Available data.
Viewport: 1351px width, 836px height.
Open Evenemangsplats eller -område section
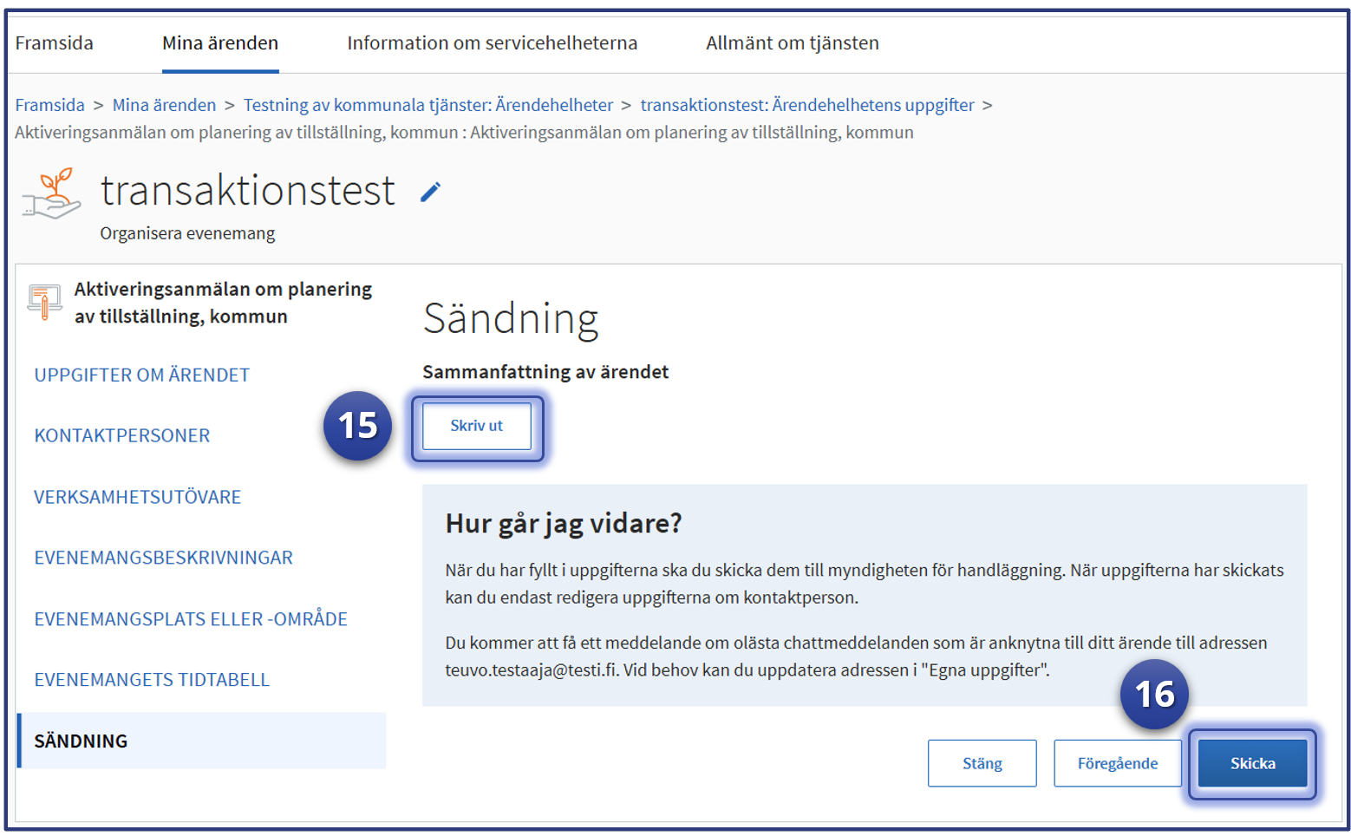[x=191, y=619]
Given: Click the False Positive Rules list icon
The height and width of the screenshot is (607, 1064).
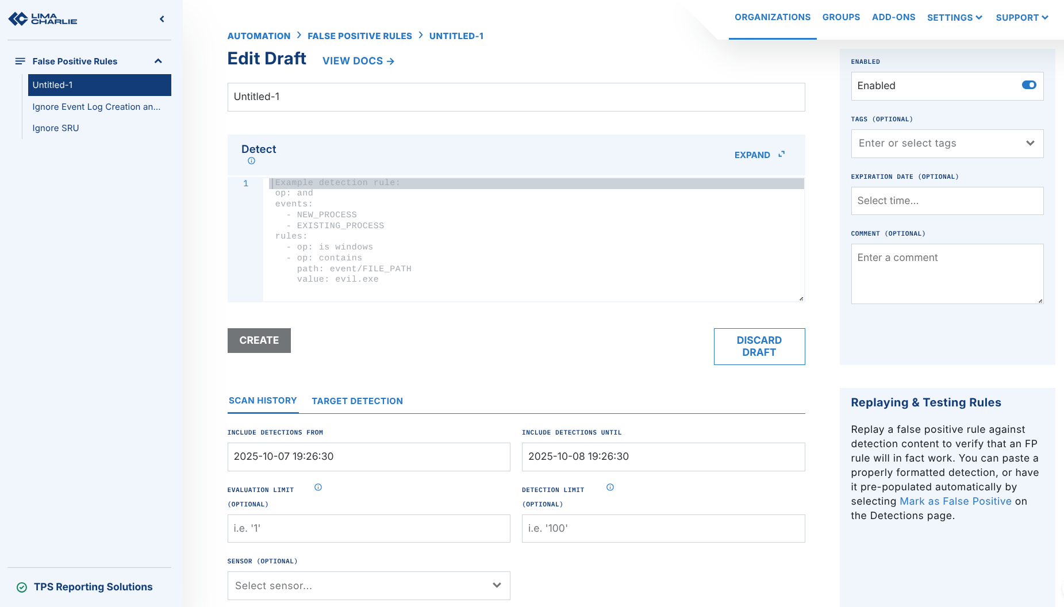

What you will do. The whole listing above is to be repeated exactly, apart from its pictures.

Output for this exercise.
Viewport: 1351px width, 836px height.
Open Evenemangsplats eller -område section
[x=191, y=619]
Given: Click the False Positive Rules list icon
The height and width of the screenshot is (607, 1064).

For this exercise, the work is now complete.